Task 1 => In the Franciscan newsletter excerpt, rewrite the portion starting at "Saint Francis gave" and ending at "to true freedom.", changing "Associates" to "Members".
Task 2 => According to the Franciscan newsletter excerpt, what did Saint Francis give up in order to follow God?
Task 3 => Pick up the Franciscan newsletter excerpt after its final sentence and continue writing it.

Saint Francis gave up his worldly possessions and his place in society in order to follow God. He chose to put God first. He asked God to make him an instrument so that he could help others to know and love our Lord. He put God and others before himself. We Associates strive to do the same.
When we pray, “THY WILL BE DONE,” do we really mean it? Are truly we giving God permission, the “freedom,” to do what He wants with us today? How many times do we pray that prayer and then add, but “I would really like you to…”?
Complete freedom, joy and happiness come only when we take the restraints off God and give Him total freedom to work miracles in our lives. By doing this we will receive the countless graces he so lovingly desires for us.
Thank you, Mary Jane, for inviting us to true freedom.
*It’s a gift to joyfully recognize and accept our own smallness and ordinariness. Then you are free with nothing to live up to, nothing to prove, and nothing to protect. Such freedom is my best description of Christian maturity, because once you know that your “I” is great and one with God, you can ironically be quite content with a small and ordinary “I.” No grandstanding is necessary. Any question of your own importance or dignity has already been resolved once and for all and forever. —Richard Rohr, OFM
The Franciscan Sisters of Little Falls invite the public to attend a Bilingual Liturgy on Friday, July 26, 11 a.m., at Sacred Heart Chapel, St. Francis Convent, Little Falls. This Bilingual Liturgy will be in honor of Father Stanley Rother. The Franciscan Sisters celebrate Bilingual Liturgies four times a year in keeping with their commitment to their Hispanic brothers and sisters. For more information on Mass times or the Franciscan Sisters of Little Falls, visit their website at www.fslf.org or call (320)632-2981.
This July and August St. Francis Music Center is offering URock Summer Camp for middle and high school students. Guitarists, drummers, bassists, vocals, keyboards and other musicians who want to form a band are all invited to attend. You don’t need a lot of experience on your instrument, just some of the basics.

Extracted information =>
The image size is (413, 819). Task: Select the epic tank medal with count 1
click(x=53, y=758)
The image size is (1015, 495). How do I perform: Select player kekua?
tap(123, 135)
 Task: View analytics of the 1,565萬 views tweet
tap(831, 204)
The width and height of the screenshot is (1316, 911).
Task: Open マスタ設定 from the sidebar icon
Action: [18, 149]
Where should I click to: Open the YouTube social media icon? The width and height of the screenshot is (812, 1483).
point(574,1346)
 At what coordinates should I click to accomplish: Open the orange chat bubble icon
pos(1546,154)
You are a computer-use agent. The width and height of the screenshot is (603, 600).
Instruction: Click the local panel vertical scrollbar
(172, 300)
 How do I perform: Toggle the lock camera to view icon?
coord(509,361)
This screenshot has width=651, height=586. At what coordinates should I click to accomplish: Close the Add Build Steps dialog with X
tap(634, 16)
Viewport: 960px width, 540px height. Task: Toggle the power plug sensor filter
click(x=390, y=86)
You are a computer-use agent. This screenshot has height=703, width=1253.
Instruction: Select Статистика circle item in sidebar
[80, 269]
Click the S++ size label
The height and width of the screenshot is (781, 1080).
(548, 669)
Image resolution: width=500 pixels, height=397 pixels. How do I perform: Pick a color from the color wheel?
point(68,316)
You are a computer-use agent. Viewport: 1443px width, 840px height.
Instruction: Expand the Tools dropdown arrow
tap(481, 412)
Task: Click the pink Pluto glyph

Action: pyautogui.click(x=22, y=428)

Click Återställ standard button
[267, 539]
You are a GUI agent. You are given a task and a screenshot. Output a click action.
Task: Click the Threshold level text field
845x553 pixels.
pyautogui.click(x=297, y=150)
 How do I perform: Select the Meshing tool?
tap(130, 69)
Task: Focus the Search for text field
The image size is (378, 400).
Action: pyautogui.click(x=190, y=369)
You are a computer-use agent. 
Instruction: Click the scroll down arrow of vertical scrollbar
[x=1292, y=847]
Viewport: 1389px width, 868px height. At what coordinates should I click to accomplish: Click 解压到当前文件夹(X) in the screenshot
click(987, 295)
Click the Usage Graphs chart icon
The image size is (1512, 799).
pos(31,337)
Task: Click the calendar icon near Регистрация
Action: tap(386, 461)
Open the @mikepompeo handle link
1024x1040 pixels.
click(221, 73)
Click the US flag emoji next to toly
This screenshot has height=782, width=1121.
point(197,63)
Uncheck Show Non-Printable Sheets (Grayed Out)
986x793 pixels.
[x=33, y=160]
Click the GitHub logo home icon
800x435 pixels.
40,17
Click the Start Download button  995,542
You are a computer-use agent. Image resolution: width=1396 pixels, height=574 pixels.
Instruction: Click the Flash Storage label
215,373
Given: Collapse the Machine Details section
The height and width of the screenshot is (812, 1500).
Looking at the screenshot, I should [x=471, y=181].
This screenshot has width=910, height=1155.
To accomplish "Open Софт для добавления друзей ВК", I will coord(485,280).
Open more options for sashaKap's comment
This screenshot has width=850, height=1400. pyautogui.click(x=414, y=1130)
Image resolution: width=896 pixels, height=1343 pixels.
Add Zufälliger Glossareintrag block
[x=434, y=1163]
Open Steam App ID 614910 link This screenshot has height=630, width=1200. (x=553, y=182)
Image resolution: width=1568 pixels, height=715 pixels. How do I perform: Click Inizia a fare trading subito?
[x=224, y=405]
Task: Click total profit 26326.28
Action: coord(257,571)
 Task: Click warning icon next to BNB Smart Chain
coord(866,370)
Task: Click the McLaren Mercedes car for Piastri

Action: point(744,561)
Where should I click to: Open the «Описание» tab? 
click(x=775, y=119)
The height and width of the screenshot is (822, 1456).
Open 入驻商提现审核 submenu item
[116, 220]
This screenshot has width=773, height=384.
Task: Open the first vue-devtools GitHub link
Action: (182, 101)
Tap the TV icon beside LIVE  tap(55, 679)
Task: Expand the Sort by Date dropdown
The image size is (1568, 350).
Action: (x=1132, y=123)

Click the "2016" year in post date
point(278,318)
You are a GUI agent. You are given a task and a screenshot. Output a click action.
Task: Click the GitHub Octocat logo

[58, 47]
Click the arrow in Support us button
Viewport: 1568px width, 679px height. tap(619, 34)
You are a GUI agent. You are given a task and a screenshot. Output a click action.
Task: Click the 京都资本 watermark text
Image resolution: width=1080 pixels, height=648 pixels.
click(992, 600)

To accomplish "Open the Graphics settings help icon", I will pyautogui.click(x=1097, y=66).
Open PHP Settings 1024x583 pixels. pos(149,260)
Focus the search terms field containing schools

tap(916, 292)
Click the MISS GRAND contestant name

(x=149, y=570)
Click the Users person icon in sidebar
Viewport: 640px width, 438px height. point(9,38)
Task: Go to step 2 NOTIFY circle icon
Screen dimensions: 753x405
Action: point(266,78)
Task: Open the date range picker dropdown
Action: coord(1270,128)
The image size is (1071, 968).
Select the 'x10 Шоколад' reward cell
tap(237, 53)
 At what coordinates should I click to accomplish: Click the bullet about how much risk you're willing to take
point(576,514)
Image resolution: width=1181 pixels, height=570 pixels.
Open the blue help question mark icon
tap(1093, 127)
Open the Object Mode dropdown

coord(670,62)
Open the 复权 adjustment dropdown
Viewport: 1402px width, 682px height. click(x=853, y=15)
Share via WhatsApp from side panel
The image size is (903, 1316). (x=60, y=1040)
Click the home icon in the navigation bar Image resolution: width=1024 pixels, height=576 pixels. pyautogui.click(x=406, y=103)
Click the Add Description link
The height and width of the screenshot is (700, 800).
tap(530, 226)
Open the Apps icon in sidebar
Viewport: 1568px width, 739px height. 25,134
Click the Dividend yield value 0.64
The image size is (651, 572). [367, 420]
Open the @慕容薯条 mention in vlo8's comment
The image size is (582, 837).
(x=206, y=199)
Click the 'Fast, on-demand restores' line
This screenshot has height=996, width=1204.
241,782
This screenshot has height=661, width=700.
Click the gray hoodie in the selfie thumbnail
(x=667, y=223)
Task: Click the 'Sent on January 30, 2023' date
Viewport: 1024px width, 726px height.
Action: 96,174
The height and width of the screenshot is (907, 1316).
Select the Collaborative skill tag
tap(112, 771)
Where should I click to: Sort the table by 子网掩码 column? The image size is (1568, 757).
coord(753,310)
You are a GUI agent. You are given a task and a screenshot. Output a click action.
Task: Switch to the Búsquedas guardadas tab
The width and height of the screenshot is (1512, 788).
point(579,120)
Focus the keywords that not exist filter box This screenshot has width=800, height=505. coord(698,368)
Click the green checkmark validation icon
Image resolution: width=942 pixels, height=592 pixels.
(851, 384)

Task answer 1 =>
Saint Francis gave up his worldly possessions and his place in society in order to follow God. He chose to put God first. He asked God to make him an instrument so that he could help others to know and love our Lord. He put God and others before himself. We Members strive to do the same.
When we pray, “THY WILL BE DONE,” do we really mean it? Are truly we giving God permission, the “freedom,” to do what He wants with us today? How many times do we pray that prayer and then add, but “I would really like you to…”?
Complete freedom, joy and happiness come only when we take the restraints off God and give Him total freedom to work miracles in our lives. By doing this we will receive the countless graces he so lovingly desires for us.
Thank you, Mary Jane, for inviting us to true freedom.

Task answer 2 => His worldly possessions and his place in society.

Task answer 3 =>
URock starts at 5 p.m. on July 26 at St. Francis Music Center. The instructors will get to know the students and their abilities and talk them through what it takes to be in a band. The next morning the group will be divided up into bands and the fun begins! Each band will pick a name and songs they’d like to play. The rest of the camp is spent learning the music, performance tips, band pictures and getting ready to perform.
URock will meet July 26 from 5-8 p.m., July 27-28 and August 3-4 from 10 a.m. to 5 p.m. The times will be flexible depending on what works best for each band. Led by Greg Langlois, the instructors will all be musicians with experience in professional bands. The final concert will be outdoors on August 7 as part of the St. Francis Green Fair Folk Festival. The concert will be free and open to the public.
This year the Music Center will also make up a band of 4th and 5th graders who have experience playing instruments or are vocalists. Financial aid is available for all who need it.
For more information or to sign up, call the Music Center at (320)632-0637, stop in at 116 8th Avenue SE in Little Falls or visit the website at www.sfmusiccenter.org. St. Francis Music Center is a community school for the arts, sponsored by the Franciscan Sisters of Little Falls, Minnesota.
The Clothes Review is having a 6-hour Bag Sale on Wednesday, July 17, from 7 a.m. – 1 p.m. Fill brown grocery bags with clothes for just $3 per bag. Bags will be provided. Everyone is welcome!
The Clothes Review is located on St. Francis Campus, 1001 3rd Street SE, Little Falls (look for signs) and is sponsored by the Franciscan Sisters of Little Falls, Minnesota.